The romance and excitement that swirl around wine and wine culture can make it frustratingly  difficult to break into the industry. However, there are plenty of opportunities out there for those who truly love wine and food and are willing to do what it takes to break down the barriers. This is the first installment in a 3-step field guide, complete with advice from the industry leaders doing the hiring, that will help land you a job in this coveted trade.

Step 1: Get Out There

Get out there and start meeting people, networking, and learning. Spend time in the wine country, get to know the areas and wineries that you like, and figure out why. This is going to be fun and inspiring, but don’t start submitting resumes until you’ve got some trusted acquaintances or friends in the industry, and can hold your own in a conversation about wine (and food pairing if possible). Start by attending local classes at places like the San Francisco Wine Center, wine and cheese pairing classes at the Cheese School of San Francisco, creative wine events hosted by The Right Blendor informative winemaker events at local boutiques like biondivinoMake sure to stay in touch with the instructors. Go to larger events like the Reserve Room SF and SF Vintners Market, where you can meet winemakers and people from every corner of the industry. Try and buy the wines, get business cards, follow up with comments and questions, and build relationships. 

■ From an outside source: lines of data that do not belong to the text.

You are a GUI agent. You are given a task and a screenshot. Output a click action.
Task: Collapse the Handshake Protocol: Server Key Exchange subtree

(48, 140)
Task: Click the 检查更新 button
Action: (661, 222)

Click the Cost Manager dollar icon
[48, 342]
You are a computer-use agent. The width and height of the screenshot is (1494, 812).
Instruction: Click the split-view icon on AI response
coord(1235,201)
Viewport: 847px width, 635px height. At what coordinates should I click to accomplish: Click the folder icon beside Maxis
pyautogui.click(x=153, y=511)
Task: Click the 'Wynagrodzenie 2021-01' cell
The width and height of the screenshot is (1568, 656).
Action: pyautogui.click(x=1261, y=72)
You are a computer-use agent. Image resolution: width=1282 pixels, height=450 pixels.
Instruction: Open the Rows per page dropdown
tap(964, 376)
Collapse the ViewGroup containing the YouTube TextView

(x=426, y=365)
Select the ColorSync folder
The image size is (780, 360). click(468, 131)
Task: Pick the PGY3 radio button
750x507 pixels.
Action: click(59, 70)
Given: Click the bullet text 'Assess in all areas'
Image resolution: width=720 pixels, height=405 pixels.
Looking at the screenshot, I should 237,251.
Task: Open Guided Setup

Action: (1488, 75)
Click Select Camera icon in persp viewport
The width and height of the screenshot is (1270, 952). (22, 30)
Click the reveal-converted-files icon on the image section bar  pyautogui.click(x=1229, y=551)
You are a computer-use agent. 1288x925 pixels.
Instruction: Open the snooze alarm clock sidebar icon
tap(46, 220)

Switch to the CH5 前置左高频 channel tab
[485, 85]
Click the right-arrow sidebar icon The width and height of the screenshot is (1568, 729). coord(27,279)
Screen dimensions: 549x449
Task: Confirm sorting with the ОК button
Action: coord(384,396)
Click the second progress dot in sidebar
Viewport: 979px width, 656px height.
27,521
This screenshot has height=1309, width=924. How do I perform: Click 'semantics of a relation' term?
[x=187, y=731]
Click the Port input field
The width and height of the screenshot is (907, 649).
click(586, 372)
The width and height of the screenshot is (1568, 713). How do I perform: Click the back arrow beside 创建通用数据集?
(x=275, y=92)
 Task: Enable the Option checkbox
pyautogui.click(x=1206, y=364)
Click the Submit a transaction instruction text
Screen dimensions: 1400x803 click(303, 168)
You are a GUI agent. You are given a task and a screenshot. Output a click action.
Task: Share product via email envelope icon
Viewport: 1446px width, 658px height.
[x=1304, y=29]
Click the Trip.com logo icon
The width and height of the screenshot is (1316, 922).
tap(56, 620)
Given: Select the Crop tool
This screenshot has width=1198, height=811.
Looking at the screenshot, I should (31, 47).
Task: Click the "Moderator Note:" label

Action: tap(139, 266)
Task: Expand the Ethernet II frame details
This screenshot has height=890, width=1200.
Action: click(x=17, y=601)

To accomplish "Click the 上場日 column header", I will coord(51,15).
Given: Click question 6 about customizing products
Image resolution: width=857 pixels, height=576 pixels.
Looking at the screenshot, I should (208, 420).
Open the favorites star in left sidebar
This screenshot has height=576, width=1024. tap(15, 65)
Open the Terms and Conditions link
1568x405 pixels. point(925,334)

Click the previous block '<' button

Here's what the experts have to say:

"The wine industry is notoriously tough to crack. You not only need good qualifications, you also need to get noticed. That means attending a lot of wine functions, going to a lot of interviews, and making as many connections as you can. It really matters whom you know, as much as what you know, so get out there and start networking."

 Paul Wagner, Agency Owner and President, Balzac Communications

"The restaurant and wine business are almost one in the same, and not just because they support each other, but because the work ethic is the same. You have to be into it enough to say: "I need to do this for myself, and I need to have my piece of this industry". If you're doing it for all the wrong reasons, like the lifestyle, you're in trouble... You have to truly love wine and food and the people who constantly and enthusiastically consume them, because the glamor fades and grime stays. But if you love it, you'll love the grime too. Most importantly, in this industry, remember the words of the Beatles: "You get by with the help from your friends." . It all comes down to relationships."

–Nick Floulis, founder, Pushback Wines

"The wine industry is really a small community that is by its very nature social, so it's important to get out and meet people early in your education and pursuit of a career. Internships, volunteering for charity events, working harvest, and going to tastings to network and learn -- these tasks should all be on your list of to-dos. And remember, this is agriculture. Your handshake means a lot, so be forthright and follow through on your word."